The UK has cut the maximum bid on betting machines to £2

By Rachel Dobbs

The government will reduce the maximum stake on fixed-odds betting terminals (FOBTs) from £100 to £2 under new rules unveiled today.

The decision comes after months of argument between bookmakers and lawmakers. The change is likely to be introduced next year, and implemented in 2020.

The 98% reduction in the amount that can be wagered and lost is a victory for anti-gambling lobbyists, such as the Campaign for Fairer Gambling, which have long claimed that FOBTs are highly addictive, calling them the “crack cocaine of gambling”.

Currently, gamblers can bet £100 every 20 seconds on electric casino games such as roulette, meaning that losses can add up to thousands in a single sitting.

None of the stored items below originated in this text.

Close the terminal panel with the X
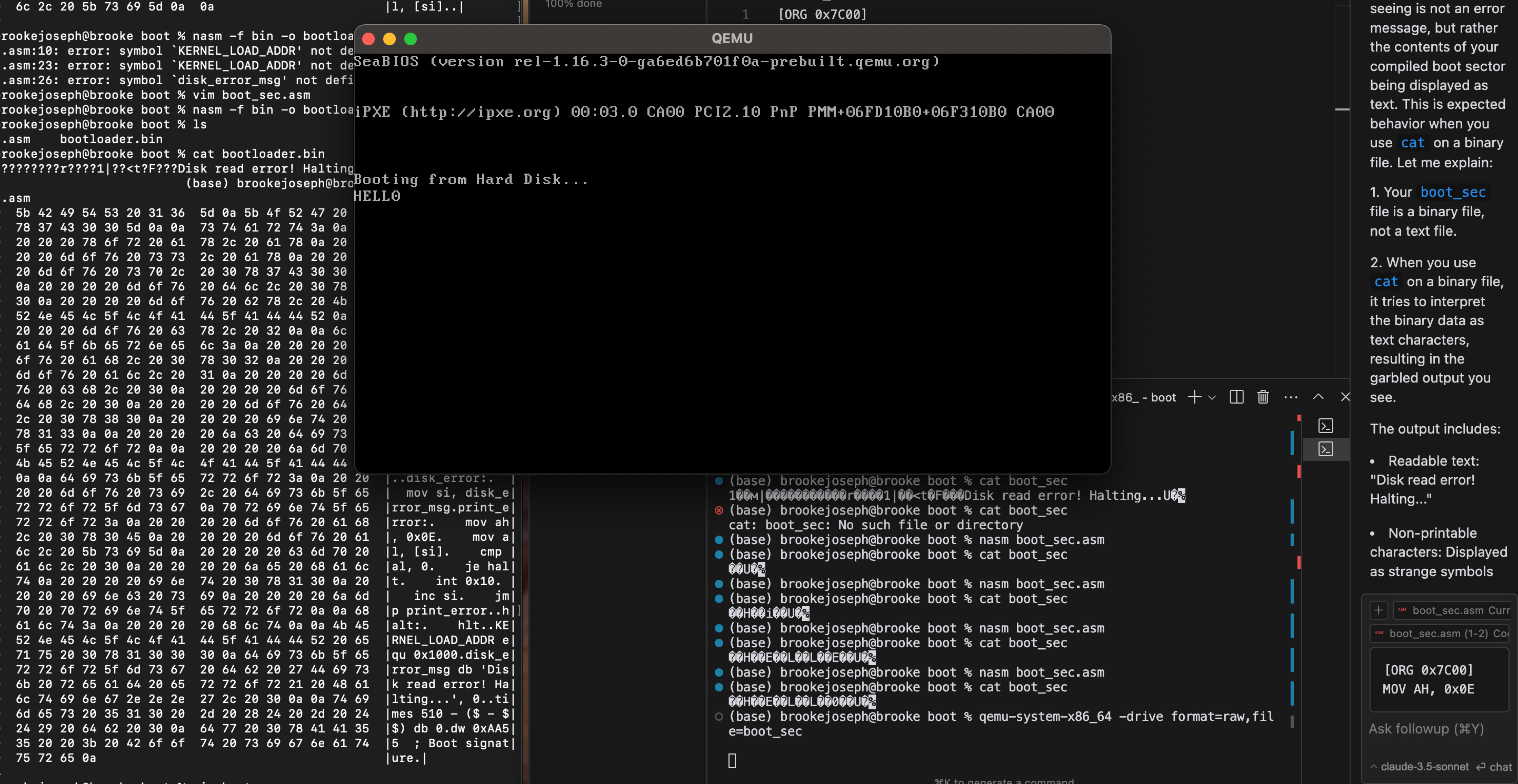 click(1345, 397)
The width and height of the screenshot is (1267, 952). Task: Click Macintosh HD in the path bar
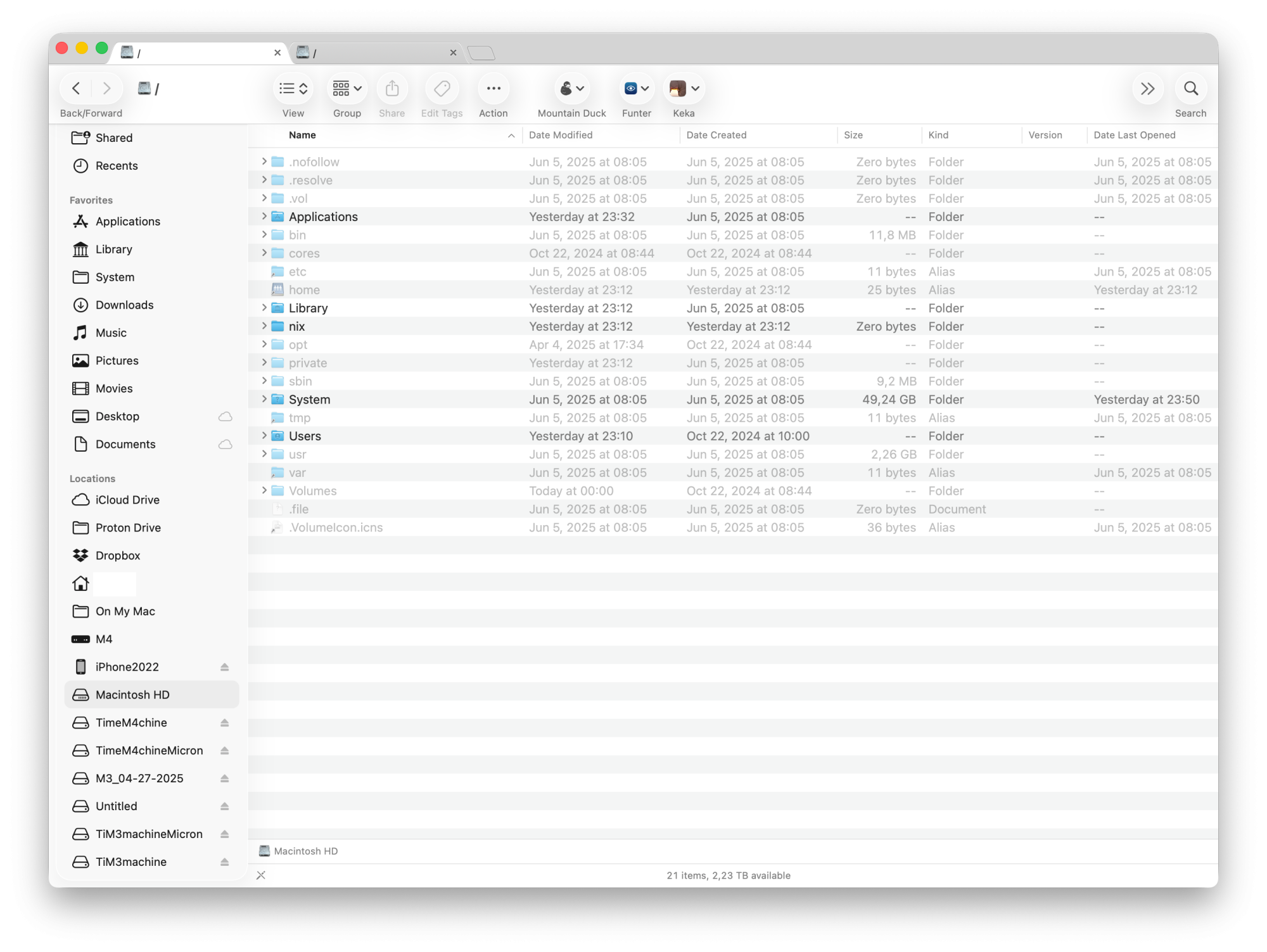(305, 851)
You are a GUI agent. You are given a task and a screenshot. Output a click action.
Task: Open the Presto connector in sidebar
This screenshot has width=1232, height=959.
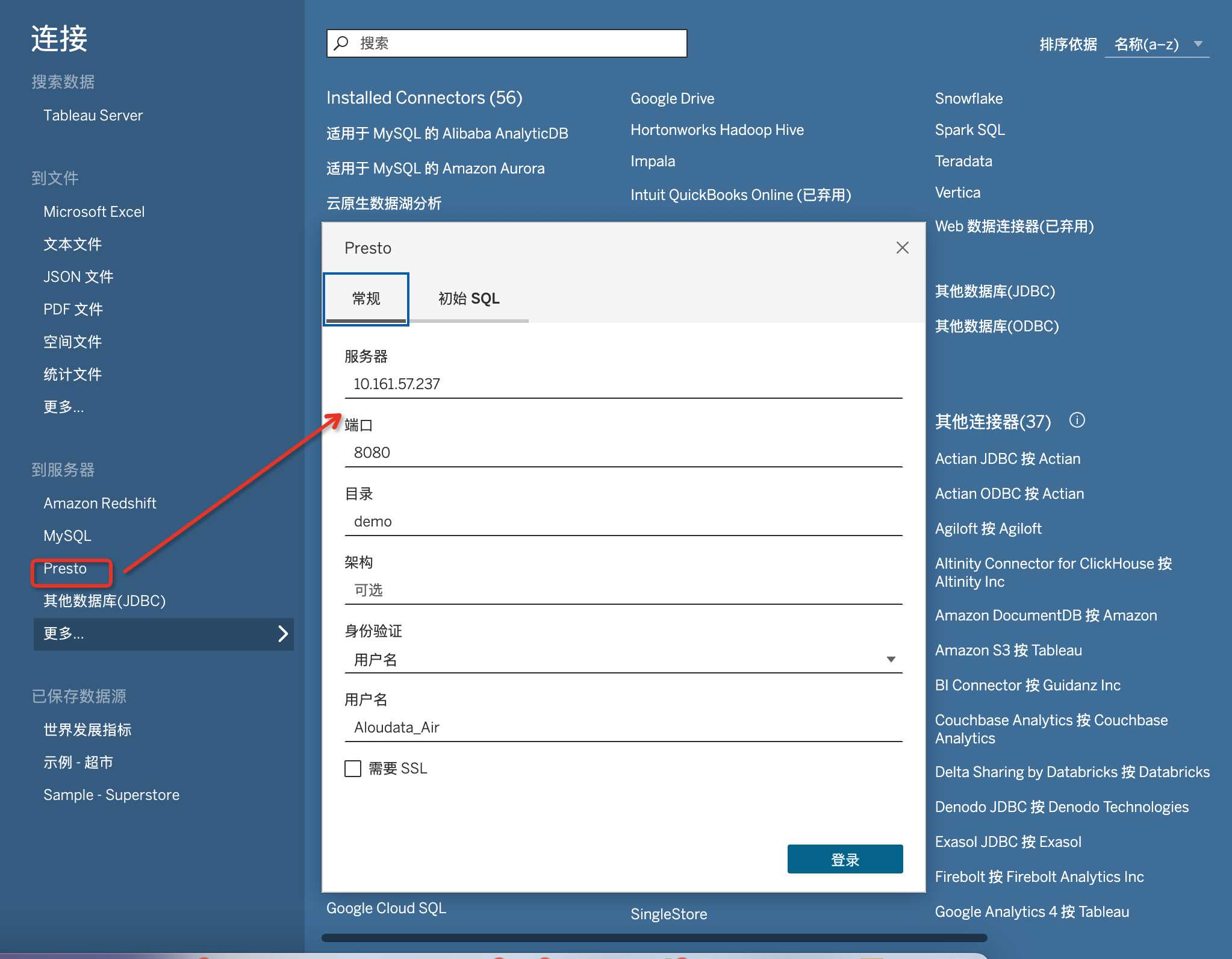65,569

Gamblers lost £1.8 billion on Britain’s FOTBs in the year ending March 2017.

Critics claim that these machines disproportionally affect people in lower income areas, with sometimes devastating results.

Analysis by the Centre for Economics and Business Research claimed that roulette-style betting machines cost £116 million a year in hospital inpatient services, £32 million in mental health services and £16 million due to criminal behaviour.

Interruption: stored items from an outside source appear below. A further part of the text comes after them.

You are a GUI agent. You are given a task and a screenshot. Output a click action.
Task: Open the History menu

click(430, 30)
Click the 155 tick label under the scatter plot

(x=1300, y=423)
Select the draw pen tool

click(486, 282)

But while these groups celebrate today’s news, bookmakers claim that it is a disaster. Many high-street betting shops rely on FOTB to make a profit, and the betting company Betfred today warned that 900 of its shops would become loss-making overnight once the restrictions are implemented.

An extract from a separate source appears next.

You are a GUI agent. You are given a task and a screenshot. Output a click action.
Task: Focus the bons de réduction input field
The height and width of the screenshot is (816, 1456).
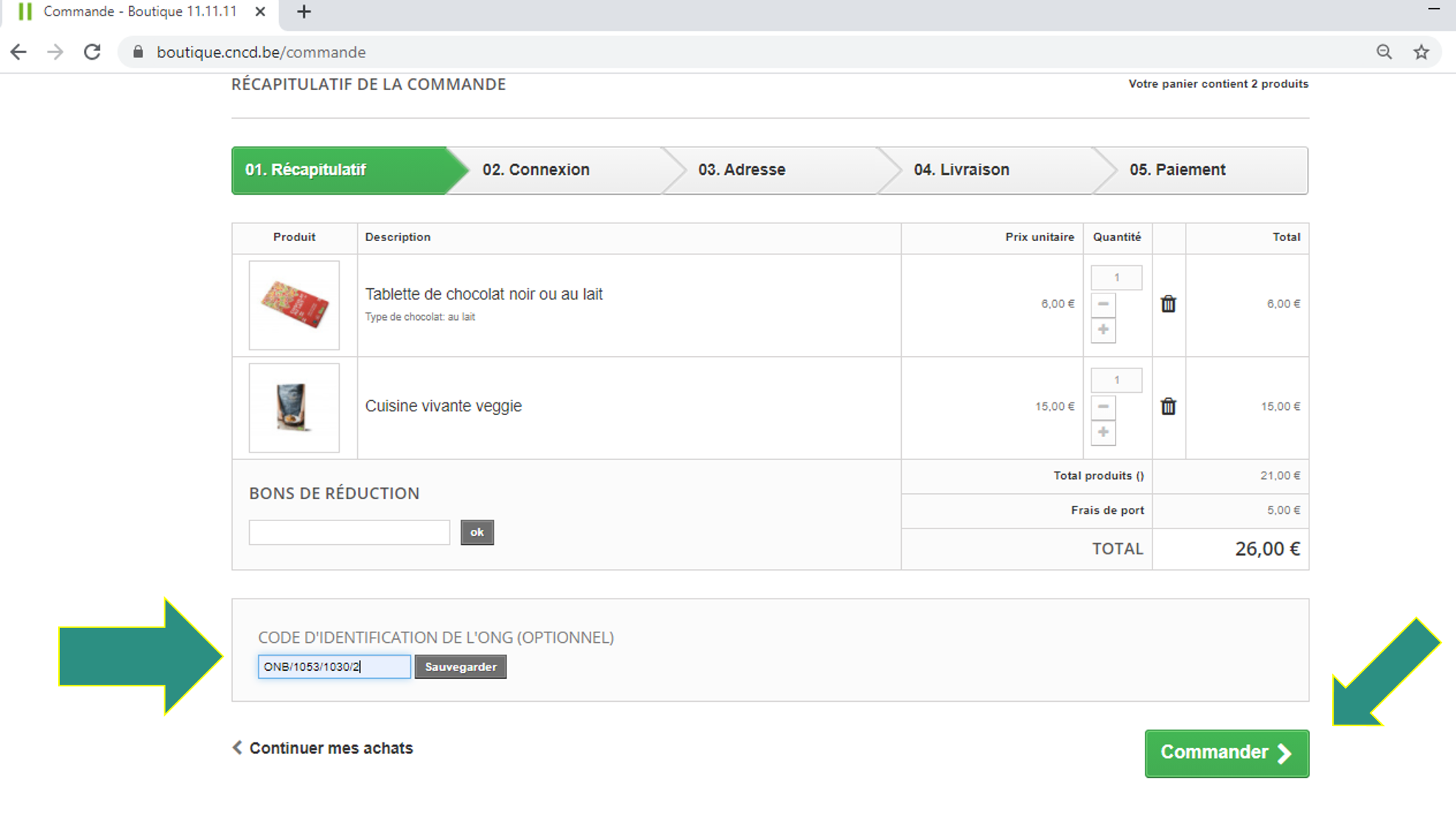tap(349, 532)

Mark Stebbings, Betfred’s managing director, told the Home Affairs sub-committee that the new rules would force them to make 4,500 of their employees redundant.

Meanwhile, William Hill, another betting agency, warned that the regulations left them vulnerable to a takeover from a foreign company and could lead to the loss of 20,000 British jobs. Analysts at Barclays forecast that the changes would cause William Hill to lose £288 million in annual revenue.

The Treasury will also lose out, due to reduced tax revenues from FOTBs.

The Treasury and the Culture Department (who was pushing for the reduction) have apparently been engaged in debate over the issue for some time, and when reports finally emerged in April that the Treasury backed a cut of the maximum rate to £2, shares in bookmakers fell between 8% and 12%.

Matt Hanock, the UK’s Culture Secretary, said:

When faced with the choice of halfway measures or doing everything we can to protect vulnerable people, we have chosen to take a stand.

These machines are a social blight and prey on some of the most vulnerable in society, and we are determined to put a stop to it and build a fairer society for all.